Un trésor à transmettre
La question de la transmission revient souvent dans ses paroles. Pour Daniel, sa forêt n’est pas seulement un espace de travail ou de loisir : c’est un patrimoine naturel qu’il souhaite léguer. « J’aimerais que mes petits-enfants puissent, un jour, profiter de ce bois-là. L’ombre, la fraîcheur, ça vaut plus que de l’or. »
Ce désir fait écho à l’une de ces inquiétudes : l’étalement urbain qui gruge année après année des parcelles forestières en Montérégie et ailleurs. « Chaque fois qu’on remplace une forêt par un stationnement, on perd bien plus que des arbres. On perd un climat, on perd un équilibre », dit-il.
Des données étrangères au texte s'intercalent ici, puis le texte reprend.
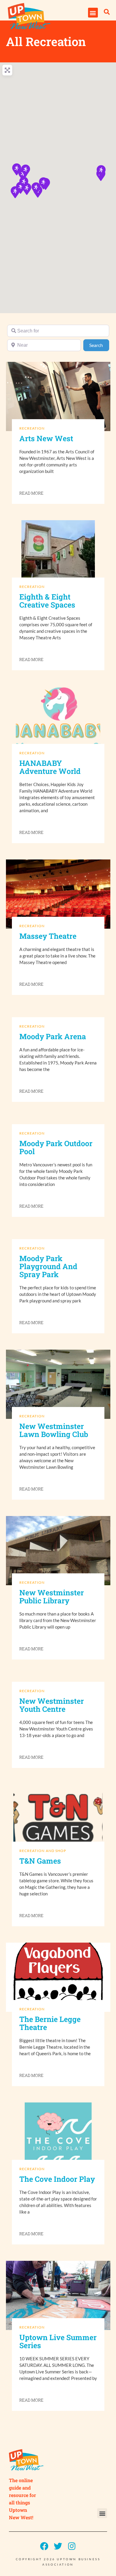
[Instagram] (72, 2546)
Le reflet d’une philosophie de vie
Pour Daniel Bourgeois, la forêt est à la fois un gagne-pain, un terrain de jeu et un legs. Mais elle est surtout un trésor à préserver. « Un arbre, ça prend une vie à pousser. Si on ne fait pas attention, on détruit en quelques années ce que la nature a mis des décennies à bâtir. »
Son témoignage rappelle que l’avenir des forêts privées passe par l’engagement de leurs propriétaires, souvent des passionnés qui, comme lui, travaillent à petite échelle, avec des moyens modestes, mais une volonté immense.
Au-delà des chiffres et des débats sur l’industrie forestière, l’histoire de Daniel Bourgeois met en lumière une vérité simple : la forêt n’est pas seulement du bois à vendre, c’est un milieu de vie qui protège, rafraîchit et nourrit. C’est un patrimoine qu’il faut entretenir avec soin, pour aujourd’hui et pour demain!